**Directions:**
1) Translate this sentence from the adversarial debate runner page into Spanish: "That balanced posture is unsuitable for testing whether a winner would survive a hostile attack."
2) According to the adversarial debate runner page, what happens to a hypothesis when the attack ends in a collapsed verdict?

**Page excerpt:**

══════════════════════════════

[Agora] Adversarial debate runner - attack top-rated hypotheses done

← Adversarial Science
3-round Falsifier+Skeptic attack on top-Elo hypotheses; collapsed verdict triggers -100 Elo penalty + lifecycle=under_review.

Completion Notes

Auto-completed by supervisor after successful deploy to main

Git Commits (3)

Squash merge: orchestra/task/a0871fdb-adversarial-debate-runner-attack-top-rat (2 commits) (#738)2026-04-27
[Agora] spec: update work log for adversarial debate runner2026-04-27
[Agora] Adversarial debate runner — attack top-rated hypotheses2026-04-27
Spec File

Goal

The current debate engine (scidex/agora/debate_replay.py, scidex/agora/debate_trigger.py, the four-persona Theorist/Skeptic/
Expert/Synthesizer loop in scidex_orchestrator.py) is symmetric — both
sides argue and a synthesizer reconciles. That balanced posture is
unsuitable for testing whether a winner would survive a hostile
attack. This task introduces an adversarial mode in which a
strengthened Falsifier+Skeptic team is given the explicit goal of
defeating a high-Elo hypothesis, with knowledge of its prior debate
record, and we measure whether the hypothesis's score moves under
sustained pressure. Hypotheses whose composite_score collapses by more
than a threshold under adversarial debate are flagged as overrated and
their Elo is provisionally penalised pending review.

══════════════════════════════

**Supplied entries:**
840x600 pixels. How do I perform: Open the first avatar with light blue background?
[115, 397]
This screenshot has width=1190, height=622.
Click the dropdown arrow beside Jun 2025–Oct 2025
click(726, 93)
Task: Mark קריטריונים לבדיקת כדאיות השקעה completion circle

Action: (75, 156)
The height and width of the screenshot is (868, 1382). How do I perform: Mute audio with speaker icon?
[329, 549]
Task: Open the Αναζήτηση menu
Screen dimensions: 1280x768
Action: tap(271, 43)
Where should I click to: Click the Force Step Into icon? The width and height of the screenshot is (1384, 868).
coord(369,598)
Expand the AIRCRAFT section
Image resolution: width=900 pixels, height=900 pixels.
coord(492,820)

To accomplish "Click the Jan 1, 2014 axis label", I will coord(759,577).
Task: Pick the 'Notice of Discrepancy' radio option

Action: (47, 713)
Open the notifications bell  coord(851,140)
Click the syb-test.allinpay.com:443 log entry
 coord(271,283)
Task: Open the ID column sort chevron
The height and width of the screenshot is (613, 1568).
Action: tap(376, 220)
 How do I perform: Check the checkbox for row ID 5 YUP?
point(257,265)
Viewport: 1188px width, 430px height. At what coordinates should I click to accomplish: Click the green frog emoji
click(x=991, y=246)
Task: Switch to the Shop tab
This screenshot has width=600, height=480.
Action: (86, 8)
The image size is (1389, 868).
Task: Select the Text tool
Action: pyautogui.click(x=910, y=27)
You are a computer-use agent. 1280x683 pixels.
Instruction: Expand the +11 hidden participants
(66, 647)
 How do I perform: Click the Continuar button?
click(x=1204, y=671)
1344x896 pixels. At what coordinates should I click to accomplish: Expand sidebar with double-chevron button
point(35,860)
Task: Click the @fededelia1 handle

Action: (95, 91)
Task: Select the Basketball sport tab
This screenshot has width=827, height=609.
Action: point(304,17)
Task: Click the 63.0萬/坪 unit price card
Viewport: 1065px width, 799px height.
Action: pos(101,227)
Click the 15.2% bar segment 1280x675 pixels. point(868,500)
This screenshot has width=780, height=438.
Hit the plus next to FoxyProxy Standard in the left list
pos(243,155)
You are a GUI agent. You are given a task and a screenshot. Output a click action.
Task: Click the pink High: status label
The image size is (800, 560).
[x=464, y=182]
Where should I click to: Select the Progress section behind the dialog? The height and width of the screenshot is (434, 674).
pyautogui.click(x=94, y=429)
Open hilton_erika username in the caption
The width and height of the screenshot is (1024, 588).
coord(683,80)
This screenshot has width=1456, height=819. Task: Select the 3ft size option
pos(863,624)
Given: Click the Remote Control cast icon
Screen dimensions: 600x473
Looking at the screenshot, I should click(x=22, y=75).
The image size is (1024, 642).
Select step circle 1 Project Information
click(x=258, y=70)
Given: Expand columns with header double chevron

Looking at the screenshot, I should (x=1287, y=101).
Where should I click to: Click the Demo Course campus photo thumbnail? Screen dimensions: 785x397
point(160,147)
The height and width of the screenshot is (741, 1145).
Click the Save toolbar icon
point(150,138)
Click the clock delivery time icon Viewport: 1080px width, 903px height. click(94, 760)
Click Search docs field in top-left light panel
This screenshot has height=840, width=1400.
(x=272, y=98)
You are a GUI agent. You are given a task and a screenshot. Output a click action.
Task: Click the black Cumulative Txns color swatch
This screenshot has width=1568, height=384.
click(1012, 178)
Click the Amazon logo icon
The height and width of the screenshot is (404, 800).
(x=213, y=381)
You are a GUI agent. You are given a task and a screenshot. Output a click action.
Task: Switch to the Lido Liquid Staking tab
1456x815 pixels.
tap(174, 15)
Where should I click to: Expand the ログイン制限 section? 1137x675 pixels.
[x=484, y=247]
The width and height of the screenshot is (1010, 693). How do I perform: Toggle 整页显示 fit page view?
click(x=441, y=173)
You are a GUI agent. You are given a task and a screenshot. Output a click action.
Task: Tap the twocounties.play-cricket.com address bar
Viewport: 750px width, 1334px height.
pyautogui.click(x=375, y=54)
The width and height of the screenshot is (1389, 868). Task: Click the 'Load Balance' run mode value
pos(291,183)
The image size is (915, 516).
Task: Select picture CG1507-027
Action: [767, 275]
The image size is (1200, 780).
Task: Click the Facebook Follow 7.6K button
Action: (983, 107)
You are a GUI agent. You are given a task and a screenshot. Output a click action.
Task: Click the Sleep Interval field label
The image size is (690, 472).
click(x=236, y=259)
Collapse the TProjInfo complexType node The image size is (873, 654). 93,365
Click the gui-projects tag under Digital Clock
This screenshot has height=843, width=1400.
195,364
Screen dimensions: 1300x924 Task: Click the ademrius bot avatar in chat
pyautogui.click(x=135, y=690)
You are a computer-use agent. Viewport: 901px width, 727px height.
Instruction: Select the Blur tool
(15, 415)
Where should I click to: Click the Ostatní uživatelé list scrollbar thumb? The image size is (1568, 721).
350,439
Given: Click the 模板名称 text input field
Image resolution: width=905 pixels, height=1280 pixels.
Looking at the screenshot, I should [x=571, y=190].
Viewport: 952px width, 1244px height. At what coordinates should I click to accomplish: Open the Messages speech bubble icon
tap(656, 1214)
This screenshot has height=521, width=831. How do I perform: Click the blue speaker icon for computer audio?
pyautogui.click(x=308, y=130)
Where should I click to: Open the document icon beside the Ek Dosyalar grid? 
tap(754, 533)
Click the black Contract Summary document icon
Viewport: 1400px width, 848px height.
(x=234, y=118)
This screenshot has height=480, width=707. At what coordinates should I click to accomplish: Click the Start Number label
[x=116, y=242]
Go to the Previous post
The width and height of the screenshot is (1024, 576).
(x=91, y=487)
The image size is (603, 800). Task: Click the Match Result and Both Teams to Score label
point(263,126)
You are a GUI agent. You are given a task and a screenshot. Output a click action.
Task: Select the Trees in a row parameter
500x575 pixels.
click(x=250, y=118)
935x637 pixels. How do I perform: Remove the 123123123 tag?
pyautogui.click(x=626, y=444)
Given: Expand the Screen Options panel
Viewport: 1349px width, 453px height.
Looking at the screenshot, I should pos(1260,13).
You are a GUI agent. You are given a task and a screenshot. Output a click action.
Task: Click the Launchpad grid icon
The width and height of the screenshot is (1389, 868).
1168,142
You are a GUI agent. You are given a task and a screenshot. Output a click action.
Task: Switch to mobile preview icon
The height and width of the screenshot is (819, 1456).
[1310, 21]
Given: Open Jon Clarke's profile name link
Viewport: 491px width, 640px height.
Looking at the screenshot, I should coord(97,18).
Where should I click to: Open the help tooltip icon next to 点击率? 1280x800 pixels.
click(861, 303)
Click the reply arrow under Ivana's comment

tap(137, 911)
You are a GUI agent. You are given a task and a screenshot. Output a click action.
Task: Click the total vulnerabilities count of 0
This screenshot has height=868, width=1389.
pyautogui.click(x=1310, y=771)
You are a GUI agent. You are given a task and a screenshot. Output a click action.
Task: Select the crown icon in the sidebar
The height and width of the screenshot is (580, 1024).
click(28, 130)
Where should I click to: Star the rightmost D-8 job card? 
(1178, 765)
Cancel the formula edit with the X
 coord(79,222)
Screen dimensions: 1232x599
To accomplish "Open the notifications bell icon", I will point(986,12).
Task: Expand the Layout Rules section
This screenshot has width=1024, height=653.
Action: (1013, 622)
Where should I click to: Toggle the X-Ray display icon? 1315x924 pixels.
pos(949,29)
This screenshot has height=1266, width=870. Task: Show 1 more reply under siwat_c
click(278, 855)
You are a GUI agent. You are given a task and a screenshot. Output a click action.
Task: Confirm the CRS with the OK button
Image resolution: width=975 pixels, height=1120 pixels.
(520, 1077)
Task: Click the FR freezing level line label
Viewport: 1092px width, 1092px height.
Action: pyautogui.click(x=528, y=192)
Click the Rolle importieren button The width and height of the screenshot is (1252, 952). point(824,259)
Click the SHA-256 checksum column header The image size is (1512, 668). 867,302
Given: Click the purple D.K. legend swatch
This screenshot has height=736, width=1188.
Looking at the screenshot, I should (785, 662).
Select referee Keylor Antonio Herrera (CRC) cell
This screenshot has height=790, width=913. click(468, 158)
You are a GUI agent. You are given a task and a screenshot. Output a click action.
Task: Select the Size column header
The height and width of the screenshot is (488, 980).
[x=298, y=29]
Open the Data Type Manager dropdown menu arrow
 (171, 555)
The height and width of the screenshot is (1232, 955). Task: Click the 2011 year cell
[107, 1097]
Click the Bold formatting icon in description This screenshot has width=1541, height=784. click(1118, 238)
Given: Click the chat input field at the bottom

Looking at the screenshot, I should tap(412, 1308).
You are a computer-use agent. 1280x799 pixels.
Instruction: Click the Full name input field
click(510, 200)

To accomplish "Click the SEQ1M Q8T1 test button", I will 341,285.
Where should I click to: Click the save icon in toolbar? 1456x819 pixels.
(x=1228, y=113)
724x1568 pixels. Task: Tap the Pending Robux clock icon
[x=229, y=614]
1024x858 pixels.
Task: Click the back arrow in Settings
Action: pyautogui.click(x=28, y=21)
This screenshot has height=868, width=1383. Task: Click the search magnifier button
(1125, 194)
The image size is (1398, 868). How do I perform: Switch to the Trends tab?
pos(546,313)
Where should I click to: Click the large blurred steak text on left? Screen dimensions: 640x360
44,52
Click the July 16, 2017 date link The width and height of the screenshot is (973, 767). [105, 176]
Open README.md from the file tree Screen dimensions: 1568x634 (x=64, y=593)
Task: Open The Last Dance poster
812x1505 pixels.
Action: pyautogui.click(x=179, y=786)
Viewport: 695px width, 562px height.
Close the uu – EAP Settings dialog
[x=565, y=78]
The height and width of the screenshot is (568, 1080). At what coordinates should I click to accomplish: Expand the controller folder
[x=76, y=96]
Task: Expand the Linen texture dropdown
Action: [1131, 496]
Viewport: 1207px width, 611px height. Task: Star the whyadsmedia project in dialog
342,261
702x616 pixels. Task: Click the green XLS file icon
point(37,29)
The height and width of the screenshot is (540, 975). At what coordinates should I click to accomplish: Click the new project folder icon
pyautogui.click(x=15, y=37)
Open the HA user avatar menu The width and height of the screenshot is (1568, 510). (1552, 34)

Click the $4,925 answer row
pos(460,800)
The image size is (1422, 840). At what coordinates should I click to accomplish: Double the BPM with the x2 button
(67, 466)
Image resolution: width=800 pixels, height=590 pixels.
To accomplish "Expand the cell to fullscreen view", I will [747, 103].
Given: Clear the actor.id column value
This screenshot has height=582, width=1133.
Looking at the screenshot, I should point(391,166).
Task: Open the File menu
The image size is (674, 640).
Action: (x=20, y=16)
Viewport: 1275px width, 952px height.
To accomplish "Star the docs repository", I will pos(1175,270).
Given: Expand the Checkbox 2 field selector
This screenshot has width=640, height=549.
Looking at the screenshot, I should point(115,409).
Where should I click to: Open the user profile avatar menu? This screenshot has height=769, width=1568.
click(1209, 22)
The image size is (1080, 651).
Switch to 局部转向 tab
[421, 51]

══════════════════════════════

**Expected answers:**
1) Esa postura equilibrada no es adecuada para comprobar si un ganador sobreviviría a un ataque hostil.

2) It receives a -100 Elo penalty and its lifecycle is set to under_review.